Saturday, July 31, 2021

 


Rating the Protagonists for General Truth-Telling


By, let us say, 2035, I believe that we will know the truth about the UFO/UAP phenomenon.  We are, now, on a trajectory towards inevitable disclosure.

But I don't expect to be here in 2035.  In the interest of post-mortem "I told you so," then, I offer here my view of the personal credibility of some of the principal protagonists in this story, believers and skeptics alike, and also of some mere tellers of the story, which is to say journalists who have taken it more or less seriously.  

But time will tell! --


  • Ralph Blumental -- A
  • Gordon "Gordo" Cooper -- A
  • Philip Corso -- C
  • Ross Coulthart -- A
  • Dr.
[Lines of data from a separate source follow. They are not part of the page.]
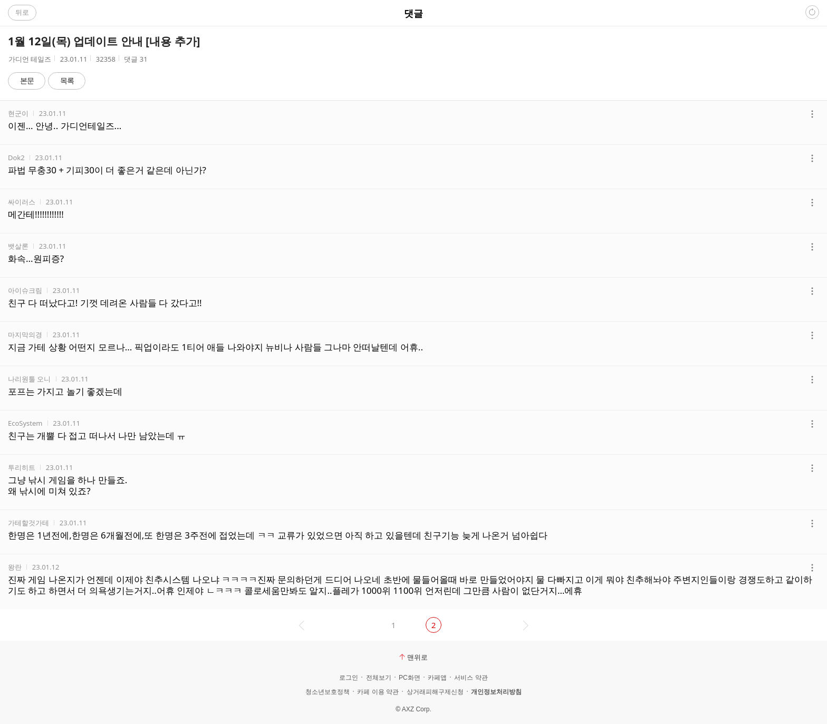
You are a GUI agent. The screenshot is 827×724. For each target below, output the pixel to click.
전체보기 (378, 677)
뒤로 (22, 12)
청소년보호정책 (327, 692)
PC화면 (409, 677)
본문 (27, 80)
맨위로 (413, 657)
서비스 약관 (470, 677)
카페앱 (437, 677)
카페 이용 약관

Eric Davis -- B
  • Tom DeLonge -- C
  • Luis Elizondo -- B+
  • David Fravor -- A
  • Stanton Friedman -- A-
  • Steven Greer -- D
  • Richard Dolan -- A
  • Betty and Barney Hill -- A
  • Leslie Kean -- A
  • Philip Klass -- D
  • Bob Lazar -- A or F (TBD)
  • John Mack -- A
  • Jesse Marcel -- B+
  • Christopher Mellon -- A-
  • Edgar Mitchell -- B+
  • Barack Obama (then) -- D
  • Barack Obama (now) -- B
  • Nick Pope -- A
  • Jacques Vallee -- A
  • Travis Walton -- A
  • Admiral Tom Wilson -- C
  • Lonnie Zamora -- A
  • Linda Moulton Howe -- A-
  • The children of Ariel School -- A
  • The children of Westall School -- A


Friday, July 30, 2021

 


Ross Coulthart Reports


Reliably, that there are levels of confidentiality within the United States Government that are beyond the purview even of the President of the United States, and even when he asks to be informed directly about a particular matter.  He has not demonstrated the requisite "need to know," it seems.  
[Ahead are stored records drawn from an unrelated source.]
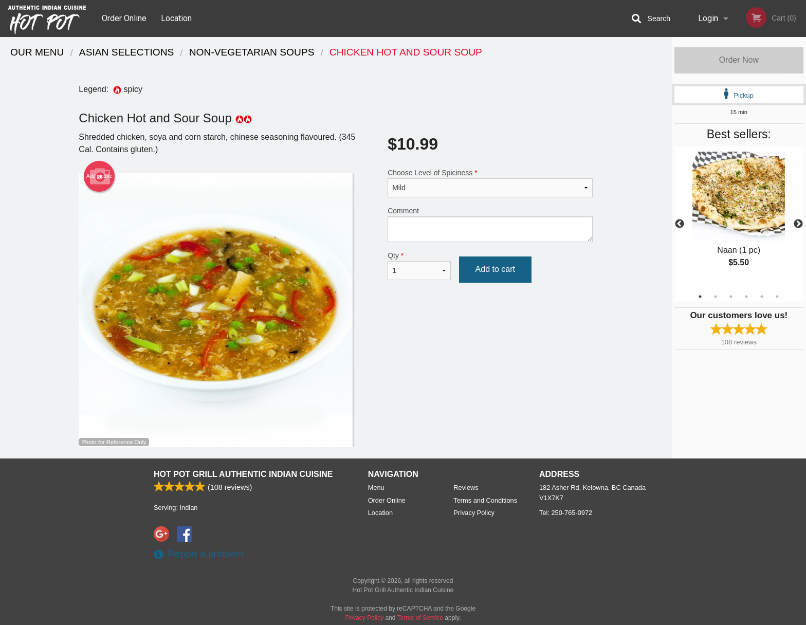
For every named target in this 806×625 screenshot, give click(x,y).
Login (708, 18)
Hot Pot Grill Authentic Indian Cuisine (243, 474)
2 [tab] (715, 296)
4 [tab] (746, 296)
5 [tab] (762, 296)
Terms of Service (420, 617)
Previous (679, 224)
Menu (376, 487)
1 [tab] (700, 296)
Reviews (465, 487)
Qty (419, 265)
Who has demonstrated the requisite need to know?  Certain discrete (and discreet) people within Lockheed-Martin and Raytheon Corporation, for example.

Not for nothing did General Eisenhower warn us against the quiet evolution of a military-industrial complex.



Tuesday, July 27, 2021

 

Deserving Neither of Heaven nor Hell


A former colleague of mine died this week.  He used to enjoy belittling me, as well as others.  He did it for sport.  He was sycophantic towards his superiors.  He tried to manipulate his clients.   He thought he was good at it, but he made many secret enemies in the process.  He went through the motions of being a devout Catholic.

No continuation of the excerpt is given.